The Constitution provided for a federal government with enumerated powers, consisting of an executive government, a unicameral Federal Assembly (which included a standing committee known as the African Affairs Board), and a Supreme Court, among other authorities. Provision was made for the division of powers and duties between the federal and territorial governments. Article 97 of the Constitution empowered the Federal Assembly to amend the Constitution, which included a power to establish a second legislative chamber. The Governor-General would be the representative of the Queen in the Federation. Federal authority extended only to those powers assigned to the federal government and to matters incidental to them. The enumerated federal powers were divided into a "Federal Legislative List" for which the federal legislature could make laws, and a "Concurrent Legislative List" for which both the federal and territorial legislatures could make law. Federal laws prevailed over territorial laws in all cases where the federal legislature was empowered to legislate, including the concurrent list.

The executive government consisted of the Governor-General, who would represent the Queen, an Executive Council consisting of the prime minister and nine other ministers appointed by the Governor-General on recommendation from the Prime Minister, and a Cabinet of ministers appointed by the Prime Minister.
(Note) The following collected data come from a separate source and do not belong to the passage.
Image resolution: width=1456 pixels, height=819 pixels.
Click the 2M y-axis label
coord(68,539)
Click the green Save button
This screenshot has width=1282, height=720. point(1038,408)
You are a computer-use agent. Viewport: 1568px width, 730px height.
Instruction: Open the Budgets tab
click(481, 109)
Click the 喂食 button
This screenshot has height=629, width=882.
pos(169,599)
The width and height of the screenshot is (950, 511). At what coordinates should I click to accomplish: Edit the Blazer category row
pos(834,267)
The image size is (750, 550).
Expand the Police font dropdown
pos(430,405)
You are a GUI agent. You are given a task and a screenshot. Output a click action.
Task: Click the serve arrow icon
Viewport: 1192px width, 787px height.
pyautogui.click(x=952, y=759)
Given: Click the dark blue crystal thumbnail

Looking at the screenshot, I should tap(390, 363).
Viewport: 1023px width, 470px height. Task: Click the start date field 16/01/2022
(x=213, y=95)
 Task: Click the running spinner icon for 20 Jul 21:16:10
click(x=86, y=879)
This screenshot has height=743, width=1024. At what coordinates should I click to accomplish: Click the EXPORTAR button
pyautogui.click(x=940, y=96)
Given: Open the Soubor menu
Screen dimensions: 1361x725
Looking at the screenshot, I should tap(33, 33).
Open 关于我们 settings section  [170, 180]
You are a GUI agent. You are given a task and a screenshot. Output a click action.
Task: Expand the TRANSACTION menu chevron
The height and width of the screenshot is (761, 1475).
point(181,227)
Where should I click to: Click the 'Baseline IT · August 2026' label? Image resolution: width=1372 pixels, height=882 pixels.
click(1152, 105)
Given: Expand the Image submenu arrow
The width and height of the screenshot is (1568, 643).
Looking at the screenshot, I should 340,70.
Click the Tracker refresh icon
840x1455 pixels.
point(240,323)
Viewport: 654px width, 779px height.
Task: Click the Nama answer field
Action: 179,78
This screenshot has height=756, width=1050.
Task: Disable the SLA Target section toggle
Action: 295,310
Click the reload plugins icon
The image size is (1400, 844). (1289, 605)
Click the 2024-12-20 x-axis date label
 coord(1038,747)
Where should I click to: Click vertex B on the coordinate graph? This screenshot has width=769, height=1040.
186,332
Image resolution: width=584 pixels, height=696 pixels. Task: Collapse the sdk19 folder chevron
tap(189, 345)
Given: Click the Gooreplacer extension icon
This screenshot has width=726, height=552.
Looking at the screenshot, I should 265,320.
The judiciary consisted of a Supreme Court, later regulated by the Federal Supreme Court Act, 1955, which consisted of the Chief Justice, two federal justices, and the chief justices of each of the three constituent territories of the Federation. The court was inaugurated on 1 July 1955, when the Governor-General swore in the Chief Justice and the other judges. The ceremony was also attended by the Lord High Chancellor and the Chief Justice of the Union of South Africa. The Chief Justices were Sir Robert Tredgold, previously Chief Justice of Southern Rhodesia, who was Chief Justice of the Federation from 1953 to 1961, and Sir John Clayden, from 1961 to 1963. The Supreme Court's jurisdiction was limited chiefly to hearing appeals from the high courts of the constituent territories. The court, however, had original jurisdiction over the following:
- Disputes between the federal government and territorial governments, or between territorial governments inter se, if such disputes involved questions (of law or fact) on which the existence or extent of a legal right depended;
- Matters affecting vacancies in the Federal Assembly and election petitions; and
- Matters in which a writ or order of mandamus, or prohibition or an injunction, is sought against an officer or authority of the federal government.

In 1958, the Prime Minister established an Office of Race Affairs which reviewed policies, practices and activities which may have hampered or adversely affected a climate favourable to the federal government's equal "partnership" policy. On 1 April 1959, the Prime Minister appointed the Parliamentary Secretary to the Ministry of Home Affairs, who held the status of a full minister, to assume responsibility for racial affairs.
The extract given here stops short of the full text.